Si sono presentati negli uffici delle Poste in mutande e con cartelli di protesta, per denunciare i tagli ai fondi per l’istruzione e alle borse di studio e chiedere che il Governo investa sul futuro formativo dell’università. Così un gruppo di studenti del Coordinamento universitario Link ha fatto sentire la propria voce, ieri, in alcune città italiane tra cui Roma, Bari, Foggia e Campobasso.
La scelta di protestare negli uffici delle Poste non è casuale: Poste italiane, infatti, propone agli studenti una forma di prestito per poter studiare, così come molti istituti bancari che hanno aperto linee di credito apposite, con tassi di interesse per la restituzione che arrivano fino all’8 per cento. L’offerta risponde a una domanda effettiva: studiare costa e i fondi stanziati dal Governo per le borse di studio sono stati drasticamente tagliati.
 
Da qui l’idea degli studenti dell’università di denunciare simbolicamente la situazione, dichiarando “Siamo in mutande”. I ragazzi del Coordinamento universitario Link spiegano che il 25 per cento degli studenti che chiede una borsa di studio se la vede rifiutare per mancanza di fondi. I fondi per le borse studio sono stati infatti ridotti di oltre 140 milioni di euro dal 2009 al 2013: un “buco” che il Governo Monti ha deciso di coprire con un aumento delle tasse regionali per il diritto allo studio, che sono passate mediamente da 93,5 a 140 euro. La controproposta degli studenti “in mutande” consiste invece nell’investimento di 600 milioni di euro per coprire interamente la richiesta di borse di studio, da recuperare con una patrimoniale del 5 per mille sui grandi patrimoni.
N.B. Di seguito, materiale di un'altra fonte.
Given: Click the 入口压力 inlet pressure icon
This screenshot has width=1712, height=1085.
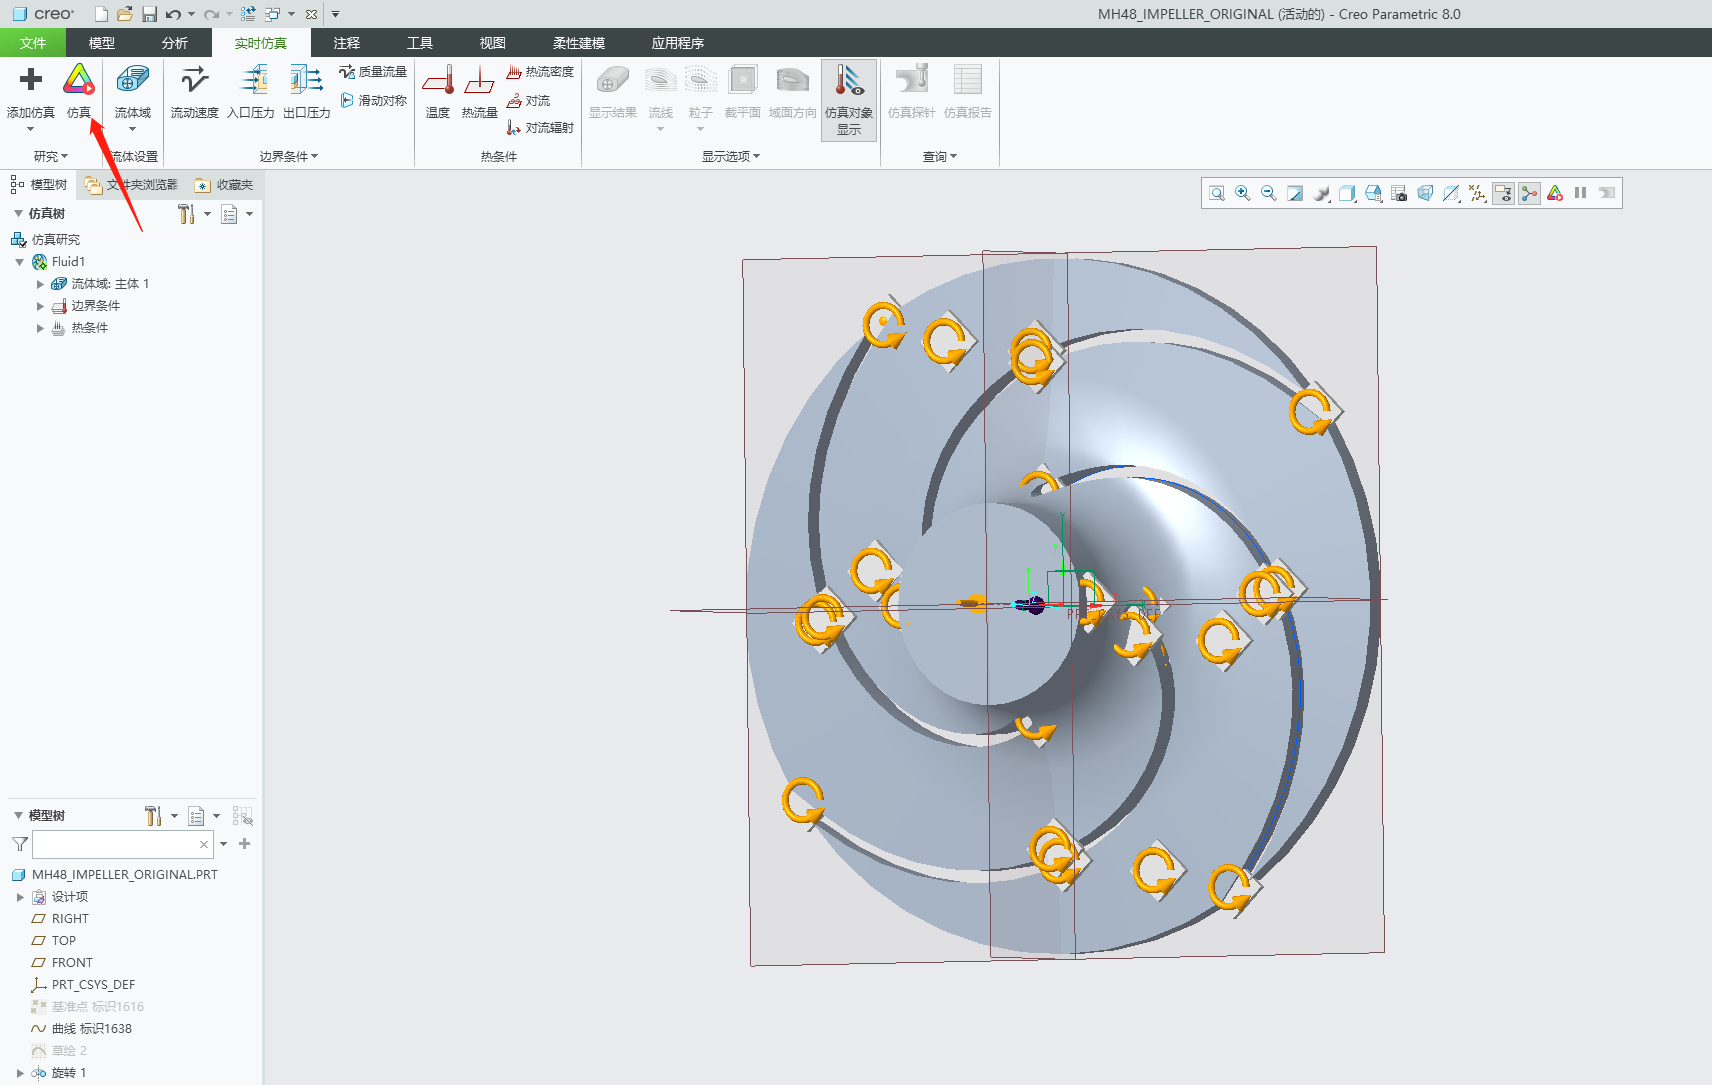Looking at the screenshot, I should [x=250, y=90].
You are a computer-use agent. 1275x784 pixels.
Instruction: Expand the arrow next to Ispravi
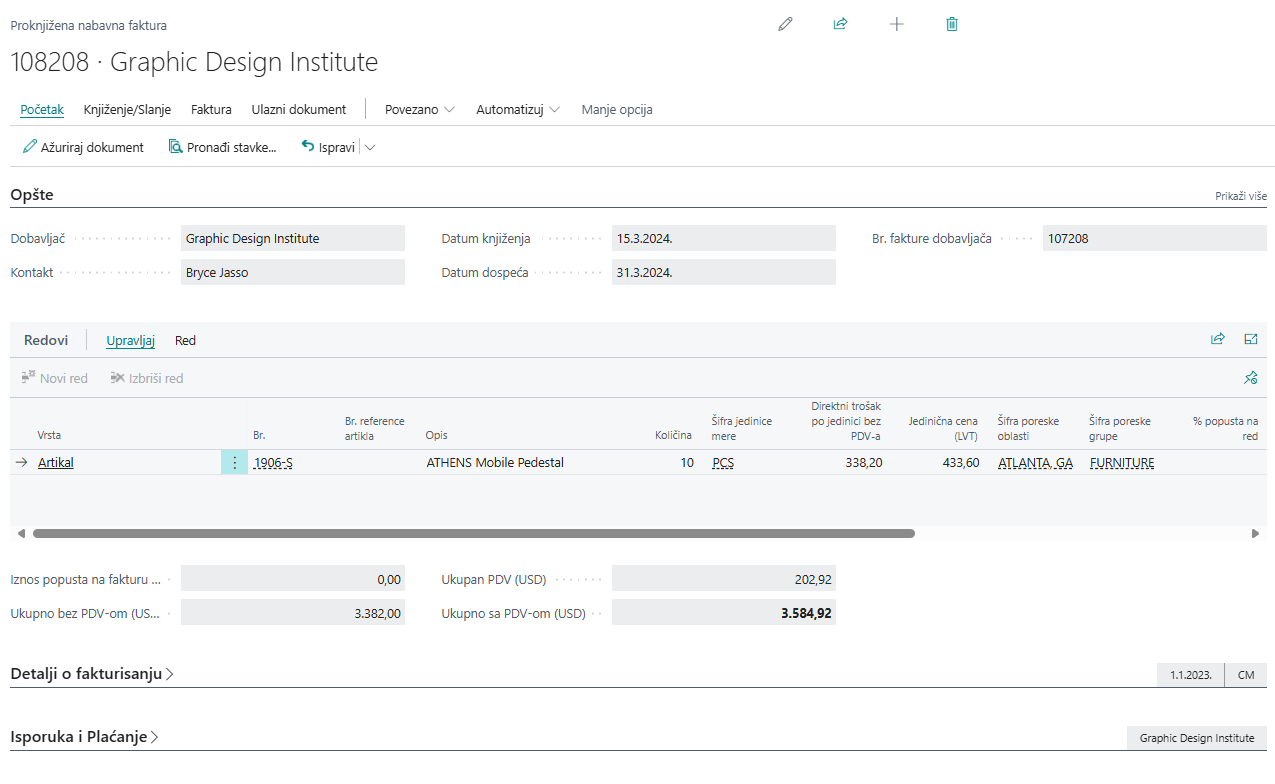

Il blitz alle Poste di ieri è anche un’anticipazione delle proteste studentesche che animeranno l’Italia domani 12 ottobre: l’Unione degli Studenti ha infatti in programma manifestazioni e cortei contro la Legge 953, meglio nota come “legge Aprea“, accusata di limitare le rappresentanze studentesche e quindi la partecipazione degli studenti stessi alla vita della scuola. La protesta, portata avanti dagli Studenti Medi, trova sostegno anche tra gli universitari: L’Unione degli Universitari e la Rete degli Studenti hanno infatti scritto una lettera comune in 10 punti al Governo italiano, nella quale chiedono risposte sui temi caldi del mondo dell’istruzione tra i quali merito, finanziamenti, diritto allo studio e offerta formativa.